The Archives and Libraries that we provide more-or-less extensive genealogy-related information on, either via transcriptions of leaflets that they have supplied, or via links to their own servers, include:

  • Borthwick Institute of Historical research, York
  • Guildhall Library, London
  • Local Studies Library, Newcastle upon Tyne
  • National Library of Wales
  • Public Record Office
  • Royal Commission on Historical Manuscripts
  • Somerset Archive and Record Service
  • Westminster City Archives

The information provided to us has reached us in various forms, e.g on paper which we have scanned in, or on disk or by email (in some cases already formatted in HTML ready to be placed on the Web). In just one case so far have we simply been able to make a link to the society's own Web space - we hope and trust that many more societies will have their own Web space before too long.

A recent analysis of GENUKI usage, over a period of 125 days, shows that the average number of times per day that the Service has been accessed via its front page has risen fairly steadily from about 250 to nearly 450 times per day on average. (This does not count accesses made via proxy servers - such as those used by Compuserve and America Online.
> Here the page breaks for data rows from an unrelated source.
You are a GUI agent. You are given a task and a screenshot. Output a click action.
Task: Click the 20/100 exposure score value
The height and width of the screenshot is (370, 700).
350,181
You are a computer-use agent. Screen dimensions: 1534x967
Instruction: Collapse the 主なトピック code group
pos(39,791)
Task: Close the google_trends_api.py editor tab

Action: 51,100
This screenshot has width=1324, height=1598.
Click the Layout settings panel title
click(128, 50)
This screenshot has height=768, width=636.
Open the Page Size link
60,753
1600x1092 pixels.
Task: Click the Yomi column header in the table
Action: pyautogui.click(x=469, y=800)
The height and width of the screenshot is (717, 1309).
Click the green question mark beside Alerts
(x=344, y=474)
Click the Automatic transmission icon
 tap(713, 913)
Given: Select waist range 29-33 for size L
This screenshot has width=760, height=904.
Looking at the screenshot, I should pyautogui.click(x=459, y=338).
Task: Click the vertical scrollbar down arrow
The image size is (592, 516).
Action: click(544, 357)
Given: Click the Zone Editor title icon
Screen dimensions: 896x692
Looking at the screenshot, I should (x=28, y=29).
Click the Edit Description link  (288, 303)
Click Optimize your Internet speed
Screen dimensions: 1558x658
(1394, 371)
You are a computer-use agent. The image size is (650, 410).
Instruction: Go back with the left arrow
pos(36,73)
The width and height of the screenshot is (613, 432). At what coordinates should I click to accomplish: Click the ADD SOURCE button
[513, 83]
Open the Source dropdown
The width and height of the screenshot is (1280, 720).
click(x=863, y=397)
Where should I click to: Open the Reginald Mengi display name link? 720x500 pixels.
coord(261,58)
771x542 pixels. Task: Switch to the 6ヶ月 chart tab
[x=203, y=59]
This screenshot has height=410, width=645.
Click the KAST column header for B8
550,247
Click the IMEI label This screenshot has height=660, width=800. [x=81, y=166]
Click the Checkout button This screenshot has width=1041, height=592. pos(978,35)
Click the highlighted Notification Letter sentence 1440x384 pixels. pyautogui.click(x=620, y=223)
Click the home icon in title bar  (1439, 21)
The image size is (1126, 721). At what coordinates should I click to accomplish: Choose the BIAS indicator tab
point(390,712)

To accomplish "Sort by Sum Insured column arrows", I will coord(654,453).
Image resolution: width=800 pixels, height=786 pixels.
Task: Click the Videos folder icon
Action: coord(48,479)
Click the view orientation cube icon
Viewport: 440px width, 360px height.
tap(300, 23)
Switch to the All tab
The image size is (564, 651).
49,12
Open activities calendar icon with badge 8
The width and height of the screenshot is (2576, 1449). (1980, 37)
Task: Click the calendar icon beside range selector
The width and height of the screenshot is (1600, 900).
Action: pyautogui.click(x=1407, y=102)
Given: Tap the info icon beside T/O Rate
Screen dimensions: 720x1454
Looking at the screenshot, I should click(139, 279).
The actual number of different users of such proxy servers, or the amount of use they are making of our service, cannot be determined.)

Accesses that we do know of to the various GENUKI pages hosted on the Manchester server were made from over 70 different countries in all, and from nearly 9,000 different Internet "domains", of which about 1,000 are in the UK. (There may be many users in a given domain, and the domain name does not necessarily indicate the location of the user(s) - for example all Compuserve accesses are made via a US domain.)

On average the Manchester server has recently been transmitting over 25Mbytes of data each day, about 40% to US domains, 10% to the UK, and 6-7% to Australia and to New Zealand. (This figure has risen each month - in April it was only about 7Mbytes per day.)

Additional volunteers, e.g. to help with the preparation of detailed pages for a number of counties and for various major topics that are as yet not well-covered, are always welcome - especially those who can host information in their own Web space. The issue is not principally that of storage space, but rather that someone with their own Web space (to which links have already been made) can thereafter develop and edit pages without needing to involve anyone else.

Details of the structuring and formatting conventions that we have developed in order to provide a coherent look-and-feel to a distributed and ever-growing information service are given in the page "How this Service is Organized", which can be reached from the GENUKI Home Page.